Journal of the American Heart Association: Cardiovascular and Cerebrovascular Disease (Feb 2022)

Automated In‐Line Artificial Intelligence Measured Global Longitudinal Shortening and Mitral Annular Plane Systolic Excursion: Reproducibility and Prognostic Significance

  • Hui Xue,
  • Jessica Artico,
  • Rhodri H. Davies,
  • Robert Adam,
  • Abhishek Shetye,
  • João B. Augusto,
  • Anish Bhuva,
  • Fredrika Fröjdh,
  • Timothy C. Wong,
  • Miho Fukui,
  • João L. Cavalcante,
  • Thomas A. Treibel,
  • Charlotte Manisty,
  • Marianna Fontana,
  • Martin Ugander,
  • James C. Moon,
  • Erik B. Schelbert,
  • Peter Kellman

DOI
https://doi.org/10.1161/JAHA.121.023849
Journal volume & issue
Vol. 11, no. 4

Abstract

Read online

Background Global longitudinal shortening (GL‐Shortening) and the mitral annular plane systolic excursion (MAPSE) are known markers in heart failure patients, but measurement may be subjective and less frequently reported because of the lack of automated analysis.
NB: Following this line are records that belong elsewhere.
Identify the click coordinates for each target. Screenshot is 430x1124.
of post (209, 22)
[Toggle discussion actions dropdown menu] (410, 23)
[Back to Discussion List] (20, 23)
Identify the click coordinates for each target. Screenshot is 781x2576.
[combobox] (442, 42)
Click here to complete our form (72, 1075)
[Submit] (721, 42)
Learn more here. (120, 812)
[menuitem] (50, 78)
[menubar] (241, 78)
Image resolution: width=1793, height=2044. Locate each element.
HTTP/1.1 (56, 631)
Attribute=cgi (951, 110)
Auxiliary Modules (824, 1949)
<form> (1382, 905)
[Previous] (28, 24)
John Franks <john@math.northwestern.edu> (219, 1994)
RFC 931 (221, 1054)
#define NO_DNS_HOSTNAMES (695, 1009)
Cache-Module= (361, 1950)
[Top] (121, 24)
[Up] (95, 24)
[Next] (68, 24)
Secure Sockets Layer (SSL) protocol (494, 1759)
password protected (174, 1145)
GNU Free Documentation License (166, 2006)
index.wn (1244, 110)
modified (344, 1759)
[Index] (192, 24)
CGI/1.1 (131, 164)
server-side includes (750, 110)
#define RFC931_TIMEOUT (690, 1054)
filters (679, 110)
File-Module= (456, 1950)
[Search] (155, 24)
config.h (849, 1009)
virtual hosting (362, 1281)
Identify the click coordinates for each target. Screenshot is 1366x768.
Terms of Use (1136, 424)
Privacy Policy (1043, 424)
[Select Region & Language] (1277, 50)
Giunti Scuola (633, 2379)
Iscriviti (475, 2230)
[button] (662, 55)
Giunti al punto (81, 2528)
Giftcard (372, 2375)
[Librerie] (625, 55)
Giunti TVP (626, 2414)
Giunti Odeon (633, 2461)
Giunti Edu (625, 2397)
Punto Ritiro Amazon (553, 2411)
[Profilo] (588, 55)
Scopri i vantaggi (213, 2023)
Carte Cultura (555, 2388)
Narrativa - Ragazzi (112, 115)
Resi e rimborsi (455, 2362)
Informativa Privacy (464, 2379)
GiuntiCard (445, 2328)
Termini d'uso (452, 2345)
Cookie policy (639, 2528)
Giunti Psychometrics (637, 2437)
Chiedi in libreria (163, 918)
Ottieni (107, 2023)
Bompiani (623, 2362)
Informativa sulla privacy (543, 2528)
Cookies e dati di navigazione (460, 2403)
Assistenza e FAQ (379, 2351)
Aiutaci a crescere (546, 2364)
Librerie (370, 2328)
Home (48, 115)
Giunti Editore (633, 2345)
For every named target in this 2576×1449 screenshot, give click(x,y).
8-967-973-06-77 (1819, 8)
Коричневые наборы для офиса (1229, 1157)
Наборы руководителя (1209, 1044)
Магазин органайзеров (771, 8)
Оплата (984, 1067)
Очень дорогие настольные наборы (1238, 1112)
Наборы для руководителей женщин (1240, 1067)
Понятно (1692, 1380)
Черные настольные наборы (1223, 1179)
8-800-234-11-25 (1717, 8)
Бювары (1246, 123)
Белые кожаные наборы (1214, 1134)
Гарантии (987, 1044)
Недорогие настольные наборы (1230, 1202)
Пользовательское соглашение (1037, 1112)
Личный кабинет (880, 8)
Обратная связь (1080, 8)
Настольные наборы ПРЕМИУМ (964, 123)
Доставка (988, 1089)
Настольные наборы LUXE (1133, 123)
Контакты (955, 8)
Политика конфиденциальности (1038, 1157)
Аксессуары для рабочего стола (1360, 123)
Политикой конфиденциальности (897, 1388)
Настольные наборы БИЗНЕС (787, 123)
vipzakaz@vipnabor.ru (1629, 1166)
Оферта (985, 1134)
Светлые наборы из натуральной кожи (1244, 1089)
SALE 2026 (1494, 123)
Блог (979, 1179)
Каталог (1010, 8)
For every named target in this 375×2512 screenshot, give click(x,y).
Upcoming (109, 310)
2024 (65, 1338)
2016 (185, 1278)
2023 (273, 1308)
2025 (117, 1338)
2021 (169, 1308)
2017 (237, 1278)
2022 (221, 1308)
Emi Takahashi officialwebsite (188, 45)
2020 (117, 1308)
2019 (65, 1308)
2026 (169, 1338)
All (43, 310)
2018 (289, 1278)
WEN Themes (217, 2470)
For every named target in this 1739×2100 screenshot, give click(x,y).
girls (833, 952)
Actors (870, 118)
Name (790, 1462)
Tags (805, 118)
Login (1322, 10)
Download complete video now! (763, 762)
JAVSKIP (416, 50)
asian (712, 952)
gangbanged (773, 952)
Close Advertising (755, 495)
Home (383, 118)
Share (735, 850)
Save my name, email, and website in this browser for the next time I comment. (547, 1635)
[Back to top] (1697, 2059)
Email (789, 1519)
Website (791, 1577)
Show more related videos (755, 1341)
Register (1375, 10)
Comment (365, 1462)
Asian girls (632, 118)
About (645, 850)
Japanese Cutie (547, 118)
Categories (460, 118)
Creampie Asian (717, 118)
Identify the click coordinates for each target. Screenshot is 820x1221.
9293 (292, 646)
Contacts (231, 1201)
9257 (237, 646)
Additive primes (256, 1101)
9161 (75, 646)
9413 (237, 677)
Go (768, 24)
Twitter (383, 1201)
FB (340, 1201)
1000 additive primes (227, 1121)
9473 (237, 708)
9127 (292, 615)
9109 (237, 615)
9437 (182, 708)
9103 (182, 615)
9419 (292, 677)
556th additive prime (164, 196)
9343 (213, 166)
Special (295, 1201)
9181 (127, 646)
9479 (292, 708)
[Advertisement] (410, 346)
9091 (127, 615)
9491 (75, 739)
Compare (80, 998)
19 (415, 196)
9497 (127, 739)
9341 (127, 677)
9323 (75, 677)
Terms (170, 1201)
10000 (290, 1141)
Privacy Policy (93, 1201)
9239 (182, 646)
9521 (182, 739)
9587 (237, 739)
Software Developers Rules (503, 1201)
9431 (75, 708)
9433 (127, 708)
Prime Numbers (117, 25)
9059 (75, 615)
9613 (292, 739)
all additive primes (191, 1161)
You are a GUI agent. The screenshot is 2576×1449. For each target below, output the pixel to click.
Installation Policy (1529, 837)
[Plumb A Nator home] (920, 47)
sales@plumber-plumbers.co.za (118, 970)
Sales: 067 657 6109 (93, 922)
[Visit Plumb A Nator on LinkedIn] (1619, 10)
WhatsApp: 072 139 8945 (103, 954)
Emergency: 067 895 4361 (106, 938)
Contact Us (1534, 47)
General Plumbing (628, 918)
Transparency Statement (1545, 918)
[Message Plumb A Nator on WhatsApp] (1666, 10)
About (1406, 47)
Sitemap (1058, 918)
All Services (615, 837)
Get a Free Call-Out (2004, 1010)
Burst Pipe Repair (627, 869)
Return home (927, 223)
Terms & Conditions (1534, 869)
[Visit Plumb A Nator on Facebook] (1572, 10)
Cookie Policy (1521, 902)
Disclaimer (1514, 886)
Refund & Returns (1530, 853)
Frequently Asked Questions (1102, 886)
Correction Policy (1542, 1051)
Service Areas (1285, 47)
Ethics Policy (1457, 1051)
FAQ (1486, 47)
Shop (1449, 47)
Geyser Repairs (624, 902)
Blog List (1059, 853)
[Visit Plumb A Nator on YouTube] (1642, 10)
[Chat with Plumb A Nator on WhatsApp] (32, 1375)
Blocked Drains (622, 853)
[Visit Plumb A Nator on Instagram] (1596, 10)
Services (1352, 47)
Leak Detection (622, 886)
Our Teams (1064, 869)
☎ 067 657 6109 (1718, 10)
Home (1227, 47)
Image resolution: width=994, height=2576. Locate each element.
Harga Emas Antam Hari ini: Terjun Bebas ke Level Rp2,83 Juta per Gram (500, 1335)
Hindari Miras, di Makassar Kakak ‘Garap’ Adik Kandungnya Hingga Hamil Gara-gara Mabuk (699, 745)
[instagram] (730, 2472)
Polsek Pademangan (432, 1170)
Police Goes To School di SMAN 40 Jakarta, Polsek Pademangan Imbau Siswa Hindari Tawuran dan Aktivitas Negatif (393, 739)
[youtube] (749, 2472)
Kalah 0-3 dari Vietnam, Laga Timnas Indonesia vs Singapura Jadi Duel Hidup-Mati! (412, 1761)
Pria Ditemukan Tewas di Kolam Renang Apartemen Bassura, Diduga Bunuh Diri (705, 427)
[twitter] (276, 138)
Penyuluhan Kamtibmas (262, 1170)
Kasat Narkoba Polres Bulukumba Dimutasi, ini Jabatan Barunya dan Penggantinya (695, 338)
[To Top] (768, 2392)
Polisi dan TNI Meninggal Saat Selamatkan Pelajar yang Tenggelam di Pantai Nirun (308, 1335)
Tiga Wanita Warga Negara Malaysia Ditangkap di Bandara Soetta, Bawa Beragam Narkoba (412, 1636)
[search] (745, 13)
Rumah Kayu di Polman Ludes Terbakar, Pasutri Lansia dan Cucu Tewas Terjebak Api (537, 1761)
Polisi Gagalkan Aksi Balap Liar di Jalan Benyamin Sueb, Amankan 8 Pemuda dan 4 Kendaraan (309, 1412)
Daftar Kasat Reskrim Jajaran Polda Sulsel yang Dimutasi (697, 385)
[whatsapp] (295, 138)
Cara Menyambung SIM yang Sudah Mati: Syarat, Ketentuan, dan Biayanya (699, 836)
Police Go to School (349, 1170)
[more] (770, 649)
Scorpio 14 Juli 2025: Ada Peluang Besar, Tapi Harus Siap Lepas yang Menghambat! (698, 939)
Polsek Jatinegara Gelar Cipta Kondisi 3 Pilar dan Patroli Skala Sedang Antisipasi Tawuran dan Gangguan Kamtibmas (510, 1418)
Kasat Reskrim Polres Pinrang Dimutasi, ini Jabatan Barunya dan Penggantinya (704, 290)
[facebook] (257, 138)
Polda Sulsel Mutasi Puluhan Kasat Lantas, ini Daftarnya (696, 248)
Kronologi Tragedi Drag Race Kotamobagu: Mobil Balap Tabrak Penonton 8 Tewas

Therefore, a validated, automated artificial intelligence (AI) solution can be of strong clinical interest. Methods and Results The model was implemented on cardiac magnetic resonance scanners with automated in‐line processing. Reproducibility was evaluated in a scan–rescan data set (n=160 patients). The prognostic association with adverse events (death or hospitalization for heart failure) was evaluated in a large patient cohort (n=1572) and compared with feature tracking global longitudinal strain measured manually by experts. Automated processing took ≈1.1 seconds for a typical case. On the scan–rescan data set, the model exceeded the precision of human expert (coefficient of variation 7.2% versus 11.1% for GL‐Shortening, P=0.0024; 6.5% versus 9.1% for MAPSE, P=0.0124). The minimal detectable change at 90% power was 2.53 percentage points for GL‐Shortening and 1.84 mm for MAPSE. AI GL‐Shortening correlated well with manual global longitudinal strain (R2=0.85). AI MAPSE had the strongest association with outcomes (χ2, 255; hazard ratio [HR], 2.5 [95% CI, 2.2–2.8]), compared with AI GL‐Shortening (χ2, 197; HR, 2.1 [95% CI,1.9–2.4]), manual global longitudinal strain (χ2, 192; HR, 2.1 [95% CI, 1.9–2.3]), and left ventricular ejection fraction (χ2, 147; HR, 1.8 [95% CI, 1.6–1.9]), with P<0.001 for all. Conclusions Automated in‐line AI‐measured MAPSE and GL‐Shortening can deliver immediate and highly reproducible results during cardiac magnetic resonance scanning. These results have strong associations with adverse outcomes that exceed those of global longitudinal strain and left ventricular ejection fraction.